INSTRUCTIONS TO FOLLOW:
Pictures are to be left out; every line from the one that holds "Task: Click the Save As icon with pencil" to the end of the data is to be retyped exactly.

Data excerpts

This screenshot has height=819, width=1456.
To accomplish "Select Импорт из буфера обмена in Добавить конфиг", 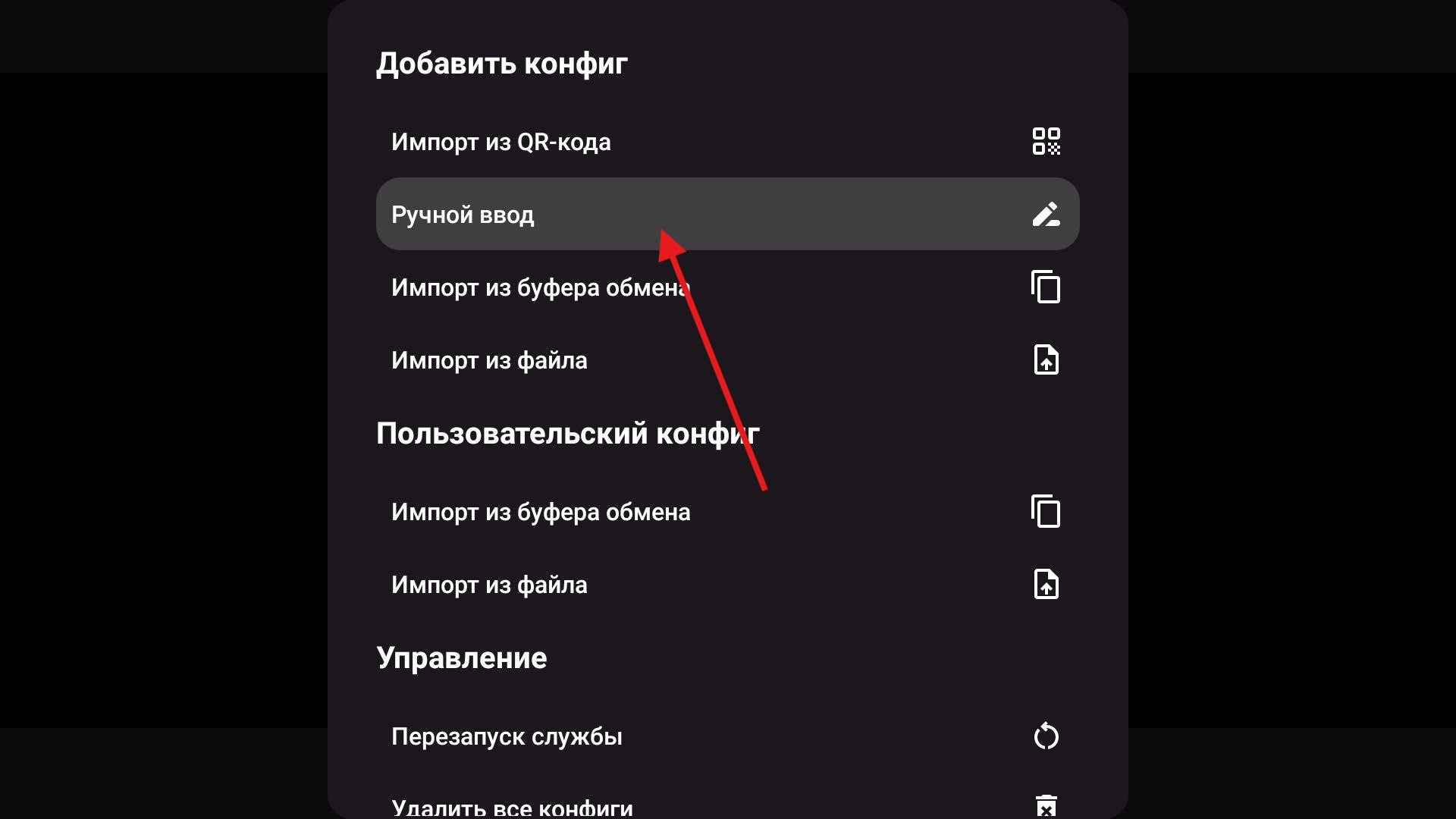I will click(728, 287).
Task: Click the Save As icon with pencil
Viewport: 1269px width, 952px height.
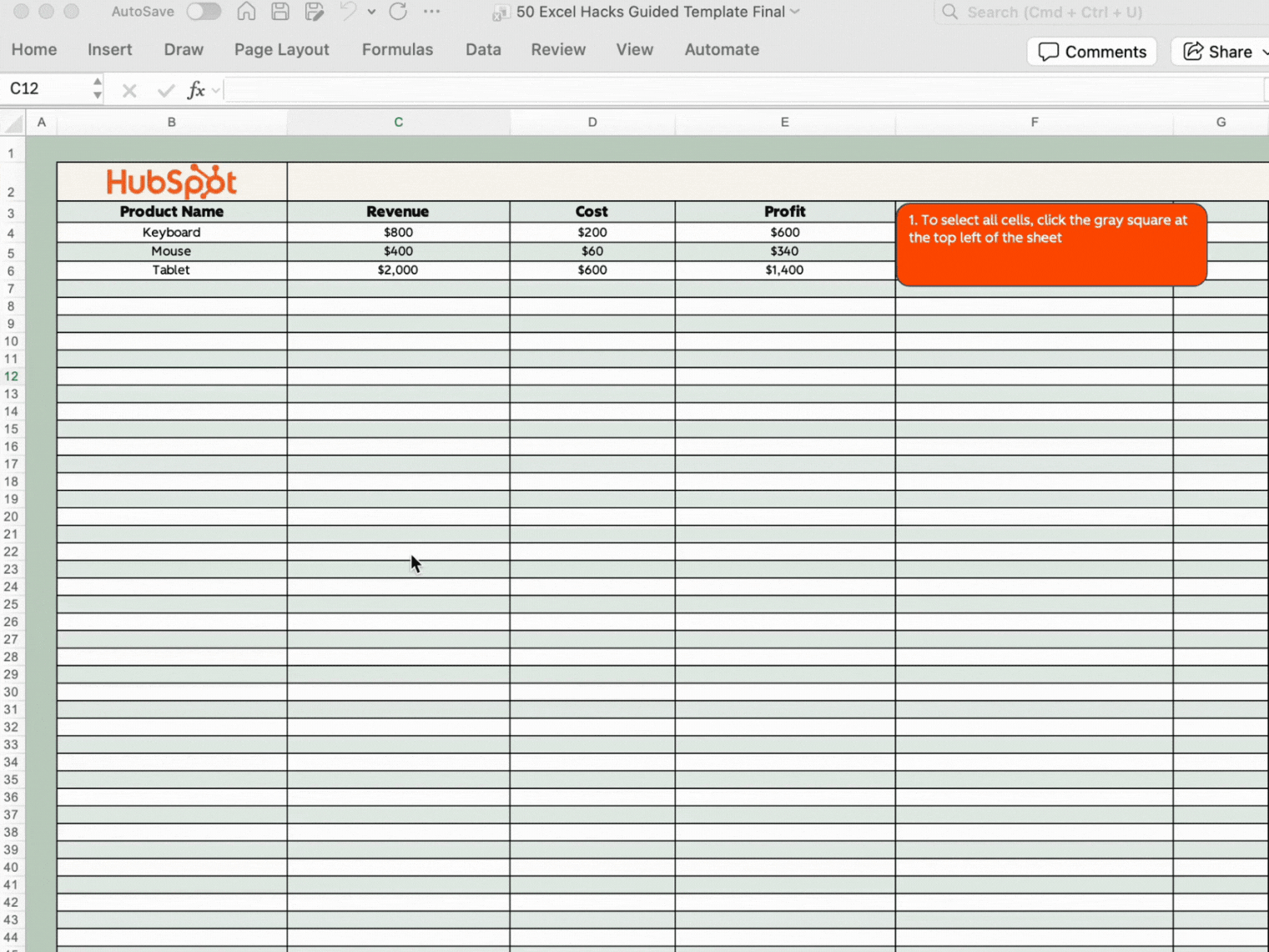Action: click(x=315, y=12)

TASK ANSWER:
Task: Click the Save As icon with pencil
Viewport: 1269px width, 952px height.
Action: click(x=315, y=12)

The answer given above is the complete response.